Hans Castorp did not know when he had fallen asleep.
That is, esteemed female reader, esteemed male reader, the only reliable indication that one has slept: that one has not noticed the transition. As soon as one notices it, it is no longer a transition, but an achievement.
He woke up when it was still dark outside, and he lay still for a moment, listened inside himself, listened to the room, listened to the highway. It was there, yes – but farther away. Or he was farther away from it.
He turned around, saw that the handset was still lying face down, and felt a small, childlike satisfaction about it: He had, for a few hours, withdrawn its view from the machine.
Then he fell asleep again.
In the morning he reached, almost automatically, for the device. Not because he absolutely wanted to know how he had slept – he did not want to know –, but because knowledge had by now become his mode of existence.
The evaluation appeared.
It was friendly.
It said:
Sleep onset latency: 21 minutes.
Wake times: 1, total 12 minutes.
REM: 19 %.
Stress indicators: improved.
Hans Castorp stared at the numbers.
He did not feel like a new person. He did not even feel particularly rested. He felt… normal. And normality, in a program, seems like a miracle.

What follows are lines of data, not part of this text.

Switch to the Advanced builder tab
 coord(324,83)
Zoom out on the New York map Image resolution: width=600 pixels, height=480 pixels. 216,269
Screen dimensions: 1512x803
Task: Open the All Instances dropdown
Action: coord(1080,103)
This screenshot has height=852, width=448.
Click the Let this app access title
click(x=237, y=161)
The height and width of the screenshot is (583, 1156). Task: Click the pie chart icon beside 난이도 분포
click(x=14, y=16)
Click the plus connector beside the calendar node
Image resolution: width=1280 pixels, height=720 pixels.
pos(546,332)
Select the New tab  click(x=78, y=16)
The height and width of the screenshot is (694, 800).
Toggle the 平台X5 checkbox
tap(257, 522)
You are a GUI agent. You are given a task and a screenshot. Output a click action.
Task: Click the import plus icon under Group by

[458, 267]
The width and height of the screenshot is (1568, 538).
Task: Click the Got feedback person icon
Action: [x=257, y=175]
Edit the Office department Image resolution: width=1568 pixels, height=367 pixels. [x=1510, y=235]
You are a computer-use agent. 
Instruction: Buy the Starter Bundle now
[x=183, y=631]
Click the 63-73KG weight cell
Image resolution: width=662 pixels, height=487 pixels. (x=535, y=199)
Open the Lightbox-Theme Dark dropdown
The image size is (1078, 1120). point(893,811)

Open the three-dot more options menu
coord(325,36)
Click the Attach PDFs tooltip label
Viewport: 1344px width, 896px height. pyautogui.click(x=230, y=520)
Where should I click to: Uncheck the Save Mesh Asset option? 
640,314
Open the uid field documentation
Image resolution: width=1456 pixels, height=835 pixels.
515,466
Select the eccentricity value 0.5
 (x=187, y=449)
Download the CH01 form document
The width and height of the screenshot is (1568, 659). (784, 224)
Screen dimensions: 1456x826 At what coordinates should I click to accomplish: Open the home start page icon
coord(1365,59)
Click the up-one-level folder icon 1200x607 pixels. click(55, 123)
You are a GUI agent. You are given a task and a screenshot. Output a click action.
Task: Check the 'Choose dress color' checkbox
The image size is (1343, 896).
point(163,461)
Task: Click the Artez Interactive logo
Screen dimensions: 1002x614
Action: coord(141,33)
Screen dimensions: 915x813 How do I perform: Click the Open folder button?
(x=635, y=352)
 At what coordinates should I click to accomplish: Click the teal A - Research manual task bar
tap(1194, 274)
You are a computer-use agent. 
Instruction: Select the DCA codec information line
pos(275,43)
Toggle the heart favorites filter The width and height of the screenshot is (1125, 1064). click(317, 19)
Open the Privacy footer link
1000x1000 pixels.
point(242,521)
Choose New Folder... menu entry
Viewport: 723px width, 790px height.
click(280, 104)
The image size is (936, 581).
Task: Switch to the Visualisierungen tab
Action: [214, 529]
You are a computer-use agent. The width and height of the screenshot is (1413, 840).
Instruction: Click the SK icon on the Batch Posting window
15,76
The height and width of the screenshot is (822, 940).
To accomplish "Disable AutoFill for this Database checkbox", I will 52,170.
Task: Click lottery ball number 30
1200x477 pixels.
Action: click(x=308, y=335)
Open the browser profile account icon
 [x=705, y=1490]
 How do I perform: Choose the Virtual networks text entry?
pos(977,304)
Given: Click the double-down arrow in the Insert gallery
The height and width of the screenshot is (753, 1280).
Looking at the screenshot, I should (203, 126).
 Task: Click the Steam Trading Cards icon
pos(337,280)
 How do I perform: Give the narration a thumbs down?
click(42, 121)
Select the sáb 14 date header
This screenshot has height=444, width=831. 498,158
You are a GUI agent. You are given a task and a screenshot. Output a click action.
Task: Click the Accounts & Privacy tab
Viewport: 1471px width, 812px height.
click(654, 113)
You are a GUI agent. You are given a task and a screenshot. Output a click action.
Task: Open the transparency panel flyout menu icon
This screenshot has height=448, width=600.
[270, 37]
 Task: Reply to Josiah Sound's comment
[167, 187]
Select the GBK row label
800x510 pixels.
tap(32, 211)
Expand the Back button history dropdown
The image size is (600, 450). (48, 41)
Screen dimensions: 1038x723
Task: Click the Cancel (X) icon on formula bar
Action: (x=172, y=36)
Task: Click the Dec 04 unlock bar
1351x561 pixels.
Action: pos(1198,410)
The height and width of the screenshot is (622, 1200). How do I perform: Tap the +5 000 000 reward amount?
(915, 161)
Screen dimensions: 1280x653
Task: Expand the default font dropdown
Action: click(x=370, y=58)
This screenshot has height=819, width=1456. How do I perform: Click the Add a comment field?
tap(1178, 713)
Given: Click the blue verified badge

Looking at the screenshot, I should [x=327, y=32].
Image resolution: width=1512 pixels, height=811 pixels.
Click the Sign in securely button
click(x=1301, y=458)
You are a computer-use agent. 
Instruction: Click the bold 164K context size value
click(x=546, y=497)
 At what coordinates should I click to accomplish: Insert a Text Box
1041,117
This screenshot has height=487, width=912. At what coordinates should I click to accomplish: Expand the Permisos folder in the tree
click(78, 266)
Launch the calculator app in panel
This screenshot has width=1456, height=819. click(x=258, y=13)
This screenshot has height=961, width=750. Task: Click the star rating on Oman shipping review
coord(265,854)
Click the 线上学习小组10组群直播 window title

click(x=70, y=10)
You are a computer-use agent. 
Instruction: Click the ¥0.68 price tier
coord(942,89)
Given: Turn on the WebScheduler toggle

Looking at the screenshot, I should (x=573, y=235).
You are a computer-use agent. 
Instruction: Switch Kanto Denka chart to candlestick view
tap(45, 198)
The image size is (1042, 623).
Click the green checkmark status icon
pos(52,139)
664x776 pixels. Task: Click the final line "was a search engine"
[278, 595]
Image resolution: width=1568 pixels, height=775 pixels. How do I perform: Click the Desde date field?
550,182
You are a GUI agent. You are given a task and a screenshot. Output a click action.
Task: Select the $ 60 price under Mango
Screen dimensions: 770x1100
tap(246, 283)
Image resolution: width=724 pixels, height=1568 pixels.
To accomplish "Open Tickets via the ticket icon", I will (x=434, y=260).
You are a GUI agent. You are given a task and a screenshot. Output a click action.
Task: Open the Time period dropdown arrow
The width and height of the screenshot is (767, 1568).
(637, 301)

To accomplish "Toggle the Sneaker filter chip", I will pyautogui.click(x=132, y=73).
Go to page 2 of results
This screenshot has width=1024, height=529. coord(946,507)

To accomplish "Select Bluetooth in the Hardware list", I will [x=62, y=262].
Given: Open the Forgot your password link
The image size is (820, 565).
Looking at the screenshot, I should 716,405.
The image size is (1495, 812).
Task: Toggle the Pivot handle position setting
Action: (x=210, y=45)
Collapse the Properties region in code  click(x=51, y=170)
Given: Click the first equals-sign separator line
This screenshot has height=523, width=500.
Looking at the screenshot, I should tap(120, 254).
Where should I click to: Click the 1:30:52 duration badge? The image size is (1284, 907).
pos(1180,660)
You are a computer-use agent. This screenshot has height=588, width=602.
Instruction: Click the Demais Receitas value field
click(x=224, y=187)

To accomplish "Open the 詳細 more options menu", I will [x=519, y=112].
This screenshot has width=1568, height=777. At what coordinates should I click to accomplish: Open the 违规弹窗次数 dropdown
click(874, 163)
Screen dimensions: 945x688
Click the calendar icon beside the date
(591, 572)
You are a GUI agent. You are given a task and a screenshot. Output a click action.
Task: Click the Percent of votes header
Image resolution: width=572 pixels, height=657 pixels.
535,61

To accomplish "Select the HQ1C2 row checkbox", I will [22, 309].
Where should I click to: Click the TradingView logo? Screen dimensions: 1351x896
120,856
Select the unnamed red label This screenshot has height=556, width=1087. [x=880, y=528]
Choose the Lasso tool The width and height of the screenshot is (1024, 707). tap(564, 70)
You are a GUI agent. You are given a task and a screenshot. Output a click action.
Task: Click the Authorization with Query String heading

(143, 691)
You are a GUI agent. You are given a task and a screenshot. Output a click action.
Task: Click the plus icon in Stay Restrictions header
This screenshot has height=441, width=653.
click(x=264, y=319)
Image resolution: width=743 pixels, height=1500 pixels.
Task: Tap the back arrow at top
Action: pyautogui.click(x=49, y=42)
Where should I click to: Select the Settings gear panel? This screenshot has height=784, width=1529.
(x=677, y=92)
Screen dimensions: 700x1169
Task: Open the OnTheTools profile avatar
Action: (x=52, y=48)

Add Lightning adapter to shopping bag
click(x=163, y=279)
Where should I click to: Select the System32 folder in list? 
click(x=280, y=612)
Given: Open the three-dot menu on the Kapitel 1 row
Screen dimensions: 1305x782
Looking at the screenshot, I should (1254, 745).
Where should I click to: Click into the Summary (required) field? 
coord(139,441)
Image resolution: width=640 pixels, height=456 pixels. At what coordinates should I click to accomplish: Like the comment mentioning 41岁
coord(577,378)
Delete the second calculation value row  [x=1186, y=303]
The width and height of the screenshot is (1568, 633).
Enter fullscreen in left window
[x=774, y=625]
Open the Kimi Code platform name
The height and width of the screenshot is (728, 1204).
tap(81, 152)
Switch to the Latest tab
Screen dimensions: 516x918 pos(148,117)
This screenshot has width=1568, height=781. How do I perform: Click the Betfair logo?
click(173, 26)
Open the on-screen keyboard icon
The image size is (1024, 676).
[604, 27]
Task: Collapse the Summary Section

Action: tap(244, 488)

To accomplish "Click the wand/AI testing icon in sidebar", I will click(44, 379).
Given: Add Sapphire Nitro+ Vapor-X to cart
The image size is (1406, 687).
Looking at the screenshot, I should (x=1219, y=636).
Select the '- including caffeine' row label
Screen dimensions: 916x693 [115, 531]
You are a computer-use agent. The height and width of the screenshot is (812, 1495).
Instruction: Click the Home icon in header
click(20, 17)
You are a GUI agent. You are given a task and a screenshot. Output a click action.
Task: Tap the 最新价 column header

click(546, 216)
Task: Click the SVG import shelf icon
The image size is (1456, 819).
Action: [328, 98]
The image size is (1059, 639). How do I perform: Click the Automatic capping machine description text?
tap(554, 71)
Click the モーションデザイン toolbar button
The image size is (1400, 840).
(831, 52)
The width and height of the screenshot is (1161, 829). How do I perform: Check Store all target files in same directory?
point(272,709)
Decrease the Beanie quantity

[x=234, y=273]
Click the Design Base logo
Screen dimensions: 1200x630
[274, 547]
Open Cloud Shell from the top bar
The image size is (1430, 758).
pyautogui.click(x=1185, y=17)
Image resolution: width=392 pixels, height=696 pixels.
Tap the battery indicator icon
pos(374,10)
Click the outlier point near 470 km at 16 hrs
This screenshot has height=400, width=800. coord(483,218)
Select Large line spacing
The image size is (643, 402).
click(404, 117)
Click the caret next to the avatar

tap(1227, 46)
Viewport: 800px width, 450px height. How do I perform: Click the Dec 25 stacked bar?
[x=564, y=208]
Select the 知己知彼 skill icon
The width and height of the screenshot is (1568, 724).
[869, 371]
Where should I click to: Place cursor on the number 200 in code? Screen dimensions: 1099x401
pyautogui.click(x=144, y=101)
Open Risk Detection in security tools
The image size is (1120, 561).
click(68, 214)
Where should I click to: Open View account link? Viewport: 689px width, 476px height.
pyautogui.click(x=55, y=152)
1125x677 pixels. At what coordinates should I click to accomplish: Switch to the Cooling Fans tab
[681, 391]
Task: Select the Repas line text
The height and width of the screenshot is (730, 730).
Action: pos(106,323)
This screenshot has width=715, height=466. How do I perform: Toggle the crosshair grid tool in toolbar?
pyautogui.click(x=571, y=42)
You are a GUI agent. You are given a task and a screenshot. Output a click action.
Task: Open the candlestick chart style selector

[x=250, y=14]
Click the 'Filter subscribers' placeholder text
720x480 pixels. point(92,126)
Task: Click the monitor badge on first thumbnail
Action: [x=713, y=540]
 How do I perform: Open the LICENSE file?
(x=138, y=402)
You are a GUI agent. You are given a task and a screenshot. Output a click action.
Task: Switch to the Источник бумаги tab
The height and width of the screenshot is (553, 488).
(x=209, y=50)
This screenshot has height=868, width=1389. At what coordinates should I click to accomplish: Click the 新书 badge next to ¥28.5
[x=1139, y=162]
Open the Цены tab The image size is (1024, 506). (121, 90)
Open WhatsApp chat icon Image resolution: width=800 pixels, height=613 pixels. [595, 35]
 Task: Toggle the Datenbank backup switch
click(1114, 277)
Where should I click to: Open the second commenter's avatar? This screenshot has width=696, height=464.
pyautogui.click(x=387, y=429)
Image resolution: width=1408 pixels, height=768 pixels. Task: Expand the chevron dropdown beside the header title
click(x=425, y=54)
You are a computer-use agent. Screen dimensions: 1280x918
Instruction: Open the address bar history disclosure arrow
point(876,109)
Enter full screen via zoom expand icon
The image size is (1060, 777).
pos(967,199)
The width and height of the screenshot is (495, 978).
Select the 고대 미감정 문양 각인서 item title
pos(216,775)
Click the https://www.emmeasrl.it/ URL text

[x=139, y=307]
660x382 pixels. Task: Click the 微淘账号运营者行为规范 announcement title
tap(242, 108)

He put the handset away, looked at the ceiling and thought, very slowly, very clearly:
Did I really sleep better?
Or did I just… lie differently?
He thought of the fakir mat. He thought of how still he had lain, because every movement would have been sharp. He thought of the fact that the ring measures movement. And he thought – and that was the Mann‑style punch line that wrote itself – that the machine perhaps had not recognized that he was awake because, out of fear of the spikes, he had not twitched.
He smiled. It was a polite smile.
And a little unsatisfying.
For that is how it is, esteemed female reader, esteemed male reader, in our modern cure: In the end one does not know whether one lives better – or is only recorded better.